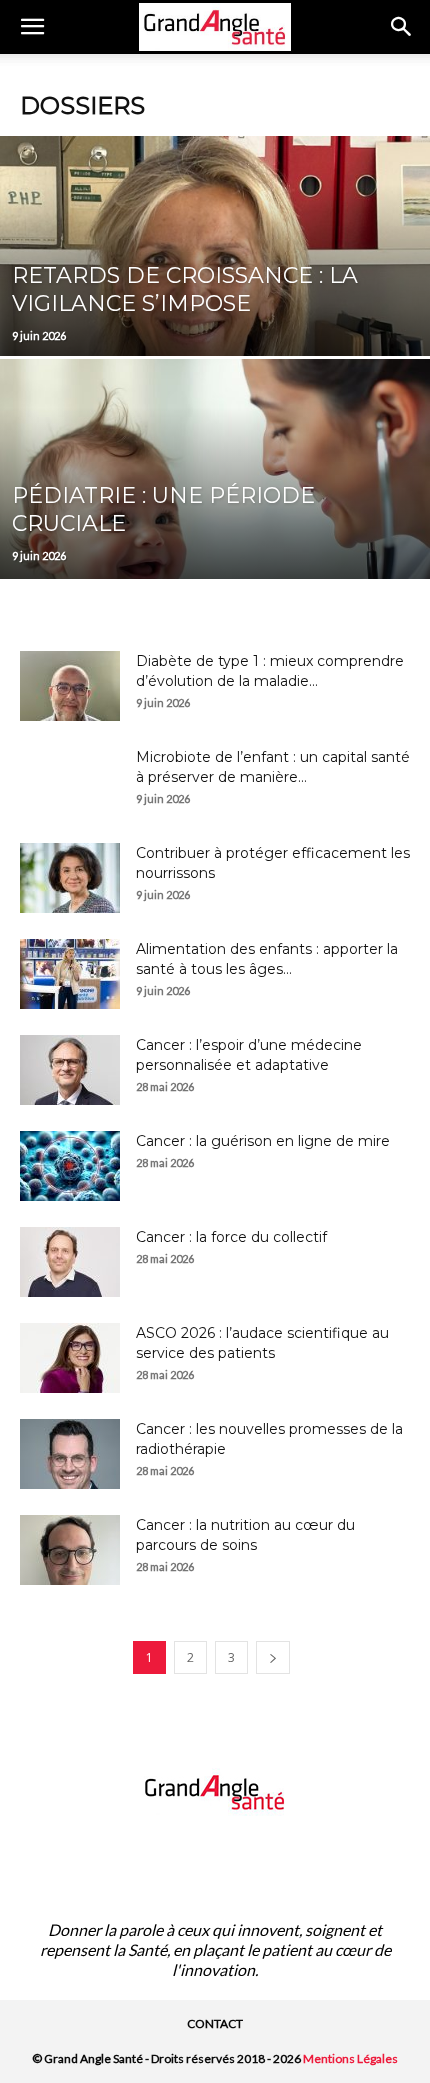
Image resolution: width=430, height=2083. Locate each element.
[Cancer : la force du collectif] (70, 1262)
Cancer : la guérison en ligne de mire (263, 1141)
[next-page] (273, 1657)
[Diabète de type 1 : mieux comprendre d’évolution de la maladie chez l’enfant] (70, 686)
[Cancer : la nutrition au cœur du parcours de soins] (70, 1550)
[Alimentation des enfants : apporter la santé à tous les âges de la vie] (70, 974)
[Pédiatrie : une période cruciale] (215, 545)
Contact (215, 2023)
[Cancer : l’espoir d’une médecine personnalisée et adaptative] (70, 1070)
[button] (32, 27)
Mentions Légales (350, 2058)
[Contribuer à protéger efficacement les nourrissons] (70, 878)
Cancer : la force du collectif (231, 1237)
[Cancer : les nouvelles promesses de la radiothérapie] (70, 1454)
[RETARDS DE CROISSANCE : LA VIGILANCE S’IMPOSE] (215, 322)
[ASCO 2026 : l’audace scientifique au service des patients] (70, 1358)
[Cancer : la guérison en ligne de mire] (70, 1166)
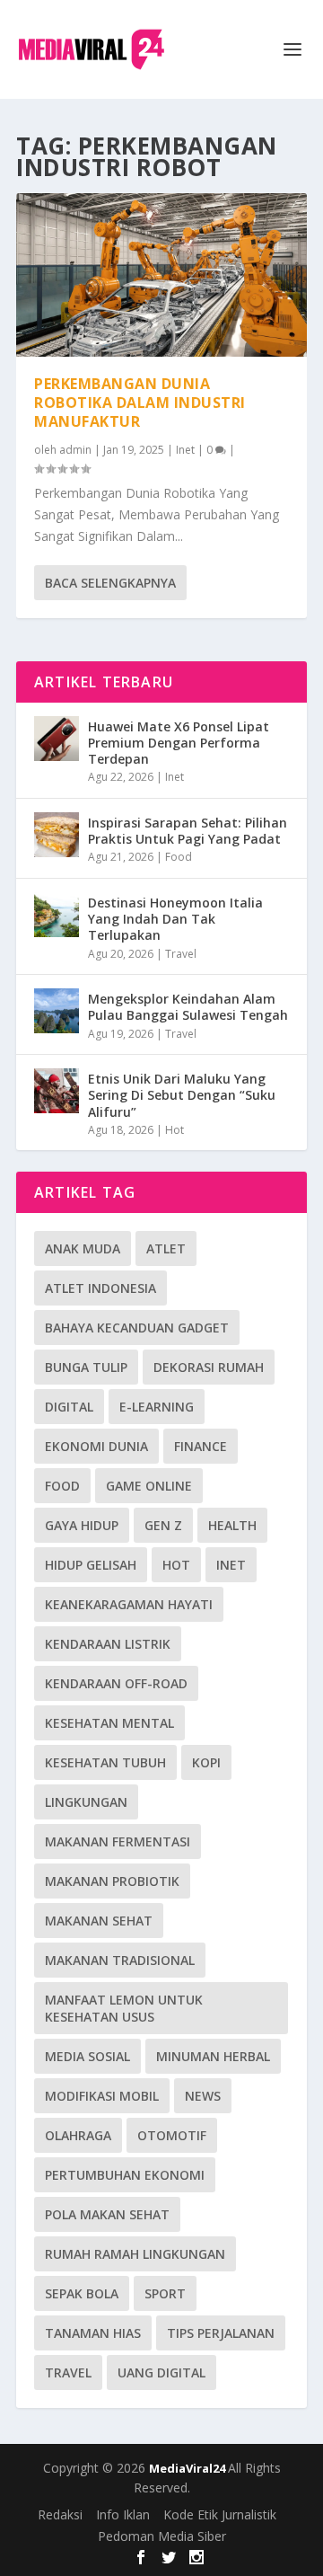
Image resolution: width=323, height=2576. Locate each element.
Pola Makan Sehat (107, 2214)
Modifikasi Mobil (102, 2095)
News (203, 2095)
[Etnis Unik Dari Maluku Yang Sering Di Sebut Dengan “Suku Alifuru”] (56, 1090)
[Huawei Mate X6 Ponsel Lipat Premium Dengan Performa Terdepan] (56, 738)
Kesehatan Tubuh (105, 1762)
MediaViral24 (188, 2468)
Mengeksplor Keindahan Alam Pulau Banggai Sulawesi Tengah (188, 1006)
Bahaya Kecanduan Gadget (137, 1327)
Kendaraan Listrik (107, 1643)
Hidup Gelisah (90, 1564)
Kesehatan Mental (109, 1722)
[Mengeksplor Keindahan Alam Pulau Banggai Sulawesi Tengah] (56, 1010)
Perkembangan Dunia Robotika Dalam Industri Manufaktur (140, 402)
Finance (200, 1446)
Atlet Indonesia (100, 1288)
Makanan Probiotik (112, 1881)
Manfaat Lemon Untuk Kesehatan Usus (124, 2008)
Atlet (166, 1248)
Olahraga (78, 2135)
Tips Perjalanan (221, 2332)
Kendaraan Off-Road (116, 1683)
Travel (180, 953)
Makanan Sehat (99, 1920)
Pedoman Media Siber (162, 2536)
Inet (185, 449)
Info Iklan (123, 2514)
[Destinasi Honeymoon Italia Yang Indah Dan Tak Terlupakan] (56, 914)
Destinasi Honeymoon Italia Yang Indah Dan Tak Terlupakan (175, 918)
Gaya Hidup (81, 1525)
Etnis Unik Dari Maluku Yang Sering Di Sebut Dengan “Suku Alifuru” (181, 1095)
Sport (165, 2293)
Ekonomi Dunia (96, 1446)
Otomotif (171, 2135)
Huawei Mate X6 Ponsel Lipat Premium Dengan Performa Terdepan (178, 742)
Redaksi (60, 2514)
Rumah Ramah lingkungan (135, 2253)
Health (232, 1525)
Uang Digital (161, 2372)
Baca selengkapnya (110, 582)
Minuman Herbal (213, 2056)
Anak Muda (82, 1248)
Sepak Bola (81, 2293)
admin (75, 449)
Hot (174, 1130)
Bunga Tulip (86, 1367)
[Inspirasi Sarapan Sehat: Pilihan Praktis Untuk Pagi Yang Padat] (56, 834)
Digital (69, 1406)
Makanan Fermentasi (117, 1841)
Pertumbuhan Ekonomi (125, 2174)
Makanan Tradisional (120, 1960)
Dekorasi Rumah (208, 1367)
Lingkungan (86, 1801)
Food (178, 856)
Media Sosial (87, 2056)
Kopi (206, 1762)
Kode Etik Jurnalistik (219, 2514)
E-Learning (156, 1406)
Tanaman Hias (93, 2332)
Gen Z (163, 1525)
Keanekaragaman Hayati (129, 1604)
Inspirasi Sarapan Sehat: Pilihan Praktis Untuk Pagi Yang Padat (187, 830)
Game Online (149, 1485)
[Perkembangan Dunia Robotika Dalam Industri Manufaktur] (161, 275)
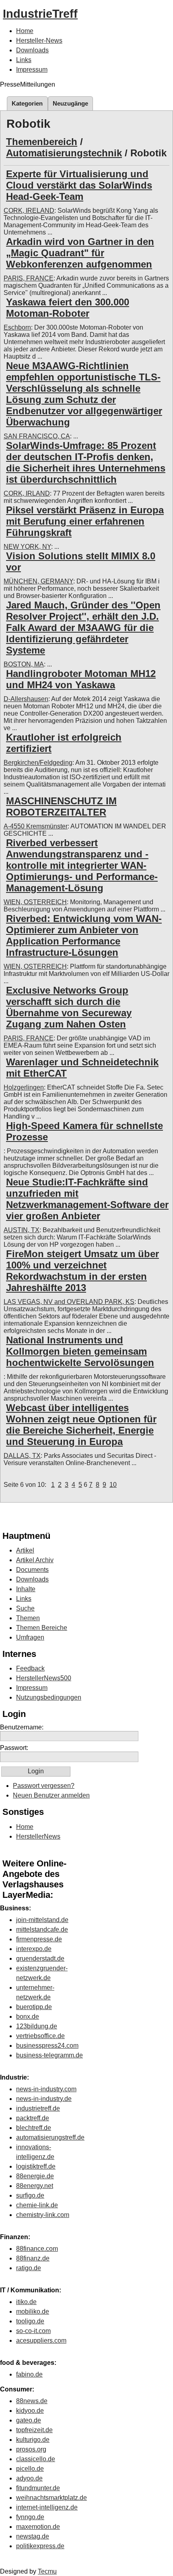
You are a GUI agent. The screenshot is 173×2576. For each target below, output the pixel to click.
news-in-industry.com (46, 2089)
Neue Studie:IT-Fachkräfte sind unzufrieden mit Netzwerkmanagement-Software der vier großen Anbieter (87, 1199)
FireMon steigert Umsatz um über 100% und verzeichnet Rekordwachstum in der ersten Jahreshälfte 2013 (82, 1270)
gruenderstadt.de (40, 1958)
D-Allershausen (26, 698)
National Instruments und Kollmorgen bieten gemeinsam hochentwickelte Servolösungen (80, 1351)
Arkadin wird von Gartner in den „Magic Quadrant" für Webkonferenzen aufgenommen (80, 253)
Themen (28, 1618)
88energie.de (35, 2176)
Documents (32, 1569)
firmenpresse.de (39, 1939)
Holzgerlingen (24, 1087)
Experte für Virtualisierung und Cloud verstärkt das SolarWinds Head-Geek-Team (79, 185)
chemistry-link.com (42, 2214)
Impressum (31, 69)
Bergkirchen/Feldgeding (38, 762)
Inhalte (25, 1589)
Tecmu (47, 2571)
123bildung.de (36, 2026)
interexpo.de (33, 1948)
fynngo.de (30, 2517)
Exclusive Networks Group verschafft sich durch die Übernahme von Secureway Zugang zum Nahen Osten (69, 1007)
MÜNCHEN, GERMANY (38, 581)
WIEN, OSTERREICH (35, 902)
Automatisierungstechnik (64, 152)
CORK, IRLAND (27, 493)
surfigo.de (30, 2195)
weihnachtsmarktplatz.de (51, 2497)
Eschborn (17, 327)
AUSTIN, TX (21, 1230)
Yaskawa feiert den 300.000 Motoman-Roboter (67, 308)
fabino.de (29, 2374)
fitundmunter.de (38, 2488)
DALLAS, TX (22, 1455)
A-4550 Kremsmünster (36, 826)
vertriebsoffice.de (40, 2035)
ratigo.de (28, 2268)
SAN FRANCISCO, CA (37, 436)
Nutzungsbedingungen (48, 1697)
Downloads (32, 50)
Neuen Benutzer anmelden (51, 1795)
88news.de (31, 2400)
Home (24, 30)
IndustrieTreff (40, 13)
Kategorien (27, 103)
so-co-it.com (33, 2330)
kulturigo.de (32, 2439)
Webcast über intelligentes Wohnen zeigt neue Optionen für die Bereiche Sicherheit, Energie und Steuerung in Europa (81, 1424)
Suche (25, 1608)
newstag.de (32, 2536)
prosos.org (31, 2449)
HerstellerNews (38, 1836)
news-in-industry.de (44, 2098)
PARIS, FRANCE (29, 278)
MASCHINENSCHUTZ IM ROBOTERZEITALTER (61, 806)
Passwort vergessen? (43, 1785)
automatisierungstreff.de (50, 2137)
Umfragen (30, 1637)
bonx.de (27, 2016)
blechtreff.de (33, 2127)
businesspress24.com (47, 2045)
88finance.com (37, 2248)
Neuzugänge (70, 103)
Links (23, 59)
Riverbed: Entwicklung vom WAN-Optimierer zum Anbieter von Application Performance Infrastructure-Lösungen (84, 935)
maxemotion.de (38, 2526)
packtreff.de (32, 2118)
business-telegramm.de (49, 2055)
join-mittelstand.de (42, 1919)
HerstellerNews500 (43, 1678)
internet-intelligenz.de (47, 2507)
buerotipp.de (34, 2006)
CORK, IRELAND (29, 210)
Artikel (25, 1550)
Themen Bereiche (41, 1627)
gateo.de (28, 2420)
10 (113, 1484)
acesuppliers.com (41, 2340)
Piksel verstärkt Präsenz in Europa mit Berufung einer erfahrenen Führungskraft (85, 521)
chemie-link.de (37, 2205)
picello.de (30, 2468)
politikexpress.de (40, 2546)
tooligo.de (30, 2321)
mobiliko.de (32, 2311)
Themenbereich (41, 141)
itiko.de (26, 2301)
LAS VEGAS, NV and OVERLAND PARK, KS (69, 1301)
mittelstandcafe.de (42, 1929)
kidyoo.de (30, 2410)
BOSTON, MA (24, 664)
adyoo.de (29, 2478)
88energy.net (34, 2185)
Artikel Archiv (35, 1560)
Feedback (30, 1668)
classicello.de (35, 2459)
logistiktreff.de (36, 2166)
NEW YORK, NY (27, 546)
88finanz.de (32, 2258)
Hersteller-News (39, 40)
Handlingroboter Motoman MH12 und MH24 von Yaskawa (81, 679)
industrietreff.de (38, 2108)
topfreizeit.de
****
All lines above from the one containing "Image resolution: width=323, height=2576." to the one containing "[Mengeksplor Keindahan Alam" must be repeated exactly, both lines included, and no others.

Image resolution: width=323, height=2576. Locate each element.
Pola Makan Sehat (107, 2214)
Modifikasi Mobil (102, 2095)
News (203, 2095)
[Etnis Unik Dari Maluku Yang Sering Di Sebut Dengan “Suku Alifuru”] (56, 1090)
[Huawei Mate X6 Ponsel Lipat Premium Dengan Performa Terdepan] (56, 738)
Kesehatan Tubuh (105, 1762)
MediaViral24 (188, 2468)
Mengeksplor Keindahan Alam Pulau Banggai Sulawesi Tengah (188, 1006)
Bahaya Kecanduan Gadget (137, 1327)
Kendaraan Listrik (107, 1643)
Hidup Gelisah (90, 1564)
Kesehatan Mental (109, 1722)
[Mengeksplor Keindahan Alam Pulau Banggai Sulawesi Tengah] (56, 1010)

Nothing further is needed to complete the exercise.